Pro tip: You can boost walking’s calorie-burning potential by adding inclines, increasing pace, or incorporating intervals. Incline walking can burn similar calories to running while maintaining the low-impact benefits.
5. Time Efficiency: Running Delivers More Bang for Your Buck
If you’re constantly checking your watch, running offers better time efficiency. The CDC recommends either 150 minutes of moderate-intensity exercise (like brisk walking) or 75 minutes of vigorous exercise (like running) per week.
This means you can meet your weekly exercise goals in half the time with running compared to walking. For busy schedules, this can be a game-changer.
However, walking offers flexibility that running doesn’t. You can easily incorporate walking into daily activities – parking farther away, taking stairs, walking during phone calls – making it less of a time commitment.
6. Mental Health: Both Boost Your Mood
Both activities deliver impressive mental health benefits but through slightly different mechanisms. Running tends to produce more dramatic mood improvements due to the intense “runner’s high” from endorphin release.
Studies show that just 10 minutes of moderate running can improve mood significantly. The intensity of running can also provide a greater sense of accomplishment and stress relief.
Walking, while gentler, offers its own mental health perks. It’s easier to maintain as a social activity, can be more meditative and doesn’t leave you too exhausted to function afterward. Plus, you can walk almost anywhere without special preparation.
7. Accessibility: Walking Welcomes Everyone
Walking is the ultimate inclusive exercise. Nearly everyone can do it regardless of fitness level, age, or physical limitations. You don’t need special equipment beyond comfortable shoes and you can start at your own pace and gradually increase intensity.
Running requires a higher baseline fitness level and can be intimidating for beginners. The learning curve is steeper and the physical demands might discourage newcomers from sticking with it.
For people just starting their fitness journey, walking provides an excellent foundation that can eventually progress to running if desired.
8. Bone Health: Running Builds Stronger Bones
When it comes to bone density, running has a slight advantage. Both exercises are weight-bearing activities that help prevent osteoporosis but running’s higher impact provides greater stimulus for bone formation.
This makes running particularly valuable for younger people building peak bone mass and older adults looking to maintain bone strength. However, this benefit comes with the trade-off of increased injury risk.
Walking still provides bone health benefits, especially for people who might not be able to handle running’s impact. It’s better than no exercise at all for maintaining bone density.
9. Practical Considerations: What Can You Actually Do?

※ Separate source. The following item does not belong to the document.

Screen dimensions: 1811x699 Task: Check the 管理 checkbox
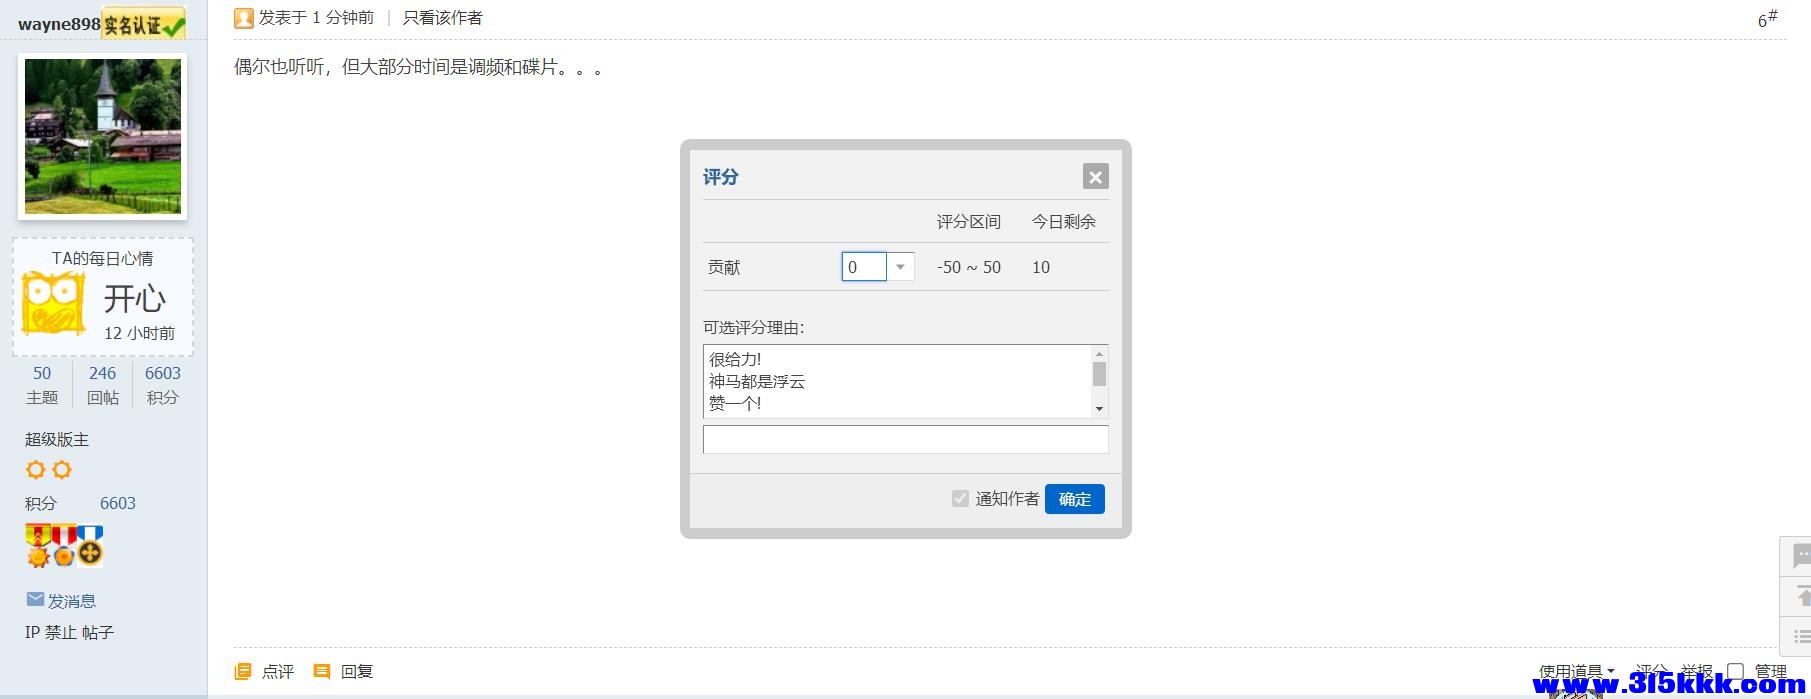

The most important factor isn’t which exercise burns more calories or builds stronger bones – it’s which one you’ll actually do consistently. Consider these practical elements:
Choose running if: You’re short on time, already have a good fitness base, enjoy high-intensity workouts and don’t have joint issues.
Choose walking if: You’re new to exercise, have joint concerns, prefer gentler activities, want something you can do anywhere, or find running too intimidating.
Why not both? Many fitness experts recommend combining both activities. You might run 2-3 times per week for cardiovascular fitness and calorie burning, then walk on other days for active recovery and additional movement.
Remember, the “perfect” exercise routine is the one you’ll maintain for months and years, not just weeks. Both walking and running can absolutely help you achieve better health – the key is picking the approach that fits your life, preferences and physical capabilities.
Whether you choose the steady rhythm of walking or the energetic pace of running, you’re making a fantastic choice for your health. Start where you are, be consistent and let your body guide you toward what feels sustainable and enjoyable.